Bätzing: Es reicht nicht, Antisemitismus nur zu verurteilen

München/Bonn (epd). Der Vorsitzende der katholischen Deutschen Bischofskonferenz, Georg Bätzing, hat die diplomatische Zurückhaltung des Vatikans im Ukraine-Krieg und im Nahost-Konflikt kritisiert. „Es gibt Situationen, da ist diese diplomatische Zurückhaltung nicht angemessen“, sagte Bätzing der „Süddeutschen Zeitung“ (Freitag, online).

Er könne die Kritik an Papst Franziskus für dessen Äußerungen zur Ukraine oder der Lage im Nahen Osten nachvollziehen. „Er spricht nicht eindeutig genug darüber, wer der Angreifer war und wo die Ursachen dieses entsetzlichen Leids liegen“, sagte Bätzing.

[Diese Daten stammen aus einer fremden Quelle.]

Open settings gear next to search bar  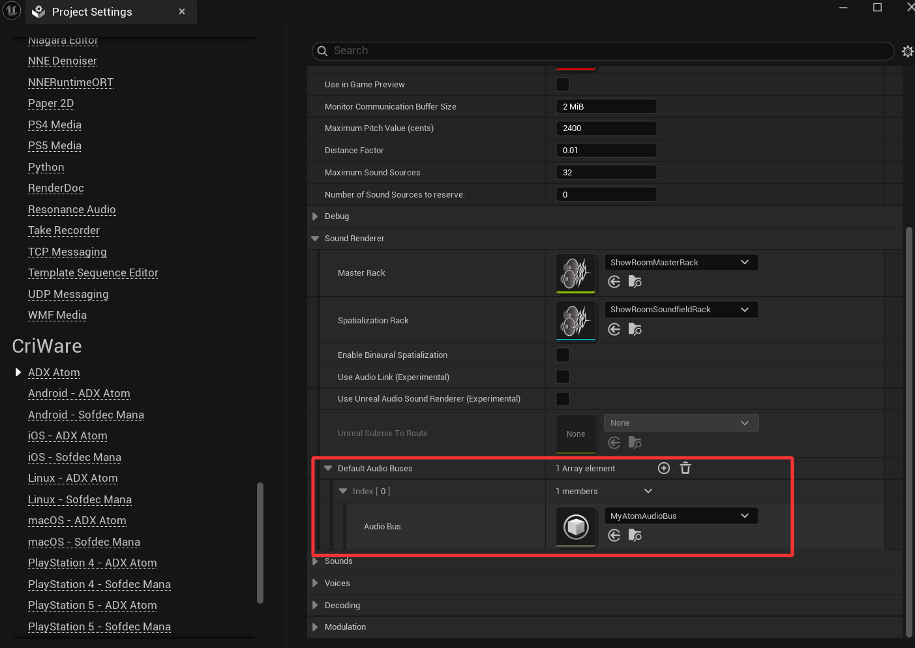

Er wisse, dass die vatikanische Diplomatie in ihrer Vermittlerrolle möglichst alle Gesprächskanäle offen halten wolle. „Aber klare Aussagen helfen den Opfern, dass sie den Kampf nicht aufgeben gegen das Unrecht, das ihnen widerfährt“, sagte der Limburger Bischof.

Papst Franziskus hatte zuletzt im Nahost-Konflikt eine Waffenruhe gefordert. Zwar verurteilt der Papst grundsätzlich Terrorangriffe, aber seine Friedens-Appelle richten sich stets an beide Seiten. Er hatte im November nach einem Treffen mit Palästinensern und Israelis gesagt: „Ich habe gehört, wie beide Seiten leiden. Hier sind wir über den Krieg hinausgegangen. Das ist kein Krieg mehr, das ist Terrorismus.“ Unter anderem dafür war er von der Vereinigung der Rabbiner in Italien kritisiert worden. Schon im Ukraine-Krieg hatte seine Haltung anfänglich zu Kritik geführt, er unterscheide nicht klar genug zwischen Aggressor und Opfern.

Bätzing sagte weiter, es erschrecke ihn, dass es keine Massenbewegung an Solidarität mit Israel gegeben habe, stattdessen sei offener Antisemitismus zutage getreten. „Ich glaube, wir müssen uns ehrlich eingestehen: Es reicht nicht, nur, wie in den vergangenen Jahren, Antisemitismus zu verurteilen. Wir müssen auch etwas dagegen tun“, sagte er und forderte mehr Begegnungen mit der jüdischen Community und öffentliche Bildungsinitiativen, die über die Geschichte Israels aufklärten.